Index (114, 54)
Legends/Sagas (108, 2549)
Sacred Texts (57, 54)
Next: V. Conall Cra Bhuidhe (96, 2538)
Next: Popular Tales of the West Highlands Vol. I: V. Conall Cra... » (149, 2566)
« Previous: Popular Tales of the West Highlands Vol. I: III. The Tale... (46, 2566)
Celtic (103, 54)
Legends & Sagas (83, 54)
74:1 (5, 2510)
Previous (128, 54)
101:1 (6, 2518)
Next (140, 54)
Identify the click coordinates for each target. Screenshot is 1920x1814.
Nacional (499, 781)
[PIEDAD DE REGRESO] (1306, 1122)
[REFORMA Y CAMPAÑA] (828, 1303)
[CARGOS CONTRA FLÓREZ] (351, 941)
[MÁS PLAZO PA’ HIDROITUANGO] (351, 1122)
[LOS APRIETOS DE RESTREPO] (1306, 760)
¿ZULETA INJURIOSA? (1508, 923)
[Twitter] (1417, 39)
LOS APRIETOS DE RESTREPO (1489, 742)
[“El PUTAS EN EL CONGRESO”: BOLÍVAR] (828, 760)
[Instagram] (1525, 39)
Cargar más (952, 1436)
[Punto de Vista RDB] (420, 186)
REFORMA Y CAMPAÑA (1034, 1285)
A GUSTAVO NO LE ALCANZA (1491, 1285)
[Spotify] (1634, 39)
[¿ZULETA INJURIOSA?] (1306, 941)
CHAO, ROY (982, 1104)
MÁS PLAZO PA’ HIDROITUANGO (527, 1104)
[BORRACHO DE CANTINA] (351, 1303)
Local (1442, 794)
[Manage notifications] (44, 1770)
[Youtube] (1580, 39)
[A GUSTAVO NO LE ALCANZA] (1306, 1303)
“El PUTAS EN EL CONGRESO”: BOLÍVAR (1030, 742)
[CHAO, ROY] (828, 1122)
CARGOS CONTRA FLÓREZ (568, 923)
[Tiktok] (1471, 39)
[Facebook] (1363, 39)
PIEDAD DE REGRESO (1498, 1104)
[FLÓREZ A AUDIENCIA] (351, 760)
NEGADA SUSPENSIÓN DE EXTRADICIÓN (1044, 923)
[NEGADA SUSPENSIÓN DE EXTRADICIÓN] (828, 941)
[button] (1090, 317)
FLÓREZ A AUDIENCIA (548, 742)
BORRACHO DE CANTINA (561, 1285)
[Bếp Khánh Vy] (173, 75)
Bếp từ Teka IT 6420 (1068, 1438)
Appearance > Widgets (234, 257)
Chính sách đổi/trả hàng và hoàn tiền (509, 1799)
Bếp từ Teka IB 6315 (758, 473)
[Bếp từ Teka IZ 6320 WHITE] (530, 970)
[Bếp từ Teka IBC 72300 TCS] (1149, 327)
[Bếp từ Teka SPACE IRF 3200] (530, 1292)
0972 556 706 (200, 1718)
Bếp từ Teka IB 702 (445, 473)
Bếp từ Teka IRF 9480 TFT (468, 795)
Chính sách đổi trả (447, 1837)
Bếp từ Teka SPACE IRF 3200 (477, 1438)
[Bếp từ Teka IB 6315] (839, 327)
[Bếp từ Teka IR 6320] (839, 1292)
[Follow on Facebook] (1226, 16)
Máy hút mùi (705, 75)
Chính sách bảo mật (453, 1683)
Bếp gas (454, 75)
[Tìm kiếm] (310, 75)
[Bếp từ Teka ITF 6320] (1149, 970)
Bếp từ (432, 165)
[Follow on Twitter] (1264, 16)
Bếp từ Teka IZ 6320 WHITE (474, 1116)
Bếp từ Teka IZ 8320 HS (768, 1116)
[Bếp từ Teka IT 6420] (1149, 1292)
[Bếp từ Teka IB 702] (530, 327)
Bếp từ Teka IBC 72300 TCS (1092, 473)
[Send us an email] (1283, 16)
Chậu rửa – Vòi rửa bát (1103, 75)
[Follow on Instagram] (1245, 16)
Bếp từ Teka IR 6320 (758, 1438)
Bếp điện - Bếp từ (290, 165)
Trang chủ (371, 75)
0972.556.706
* * *
The lines to copy are those in the listing that contain the word "SPACE".

[Bếp từ Teka SPACE IRF 3200] (530, 1292)
Bếp từ Teka SPACE IRF 3200 (477, 1438)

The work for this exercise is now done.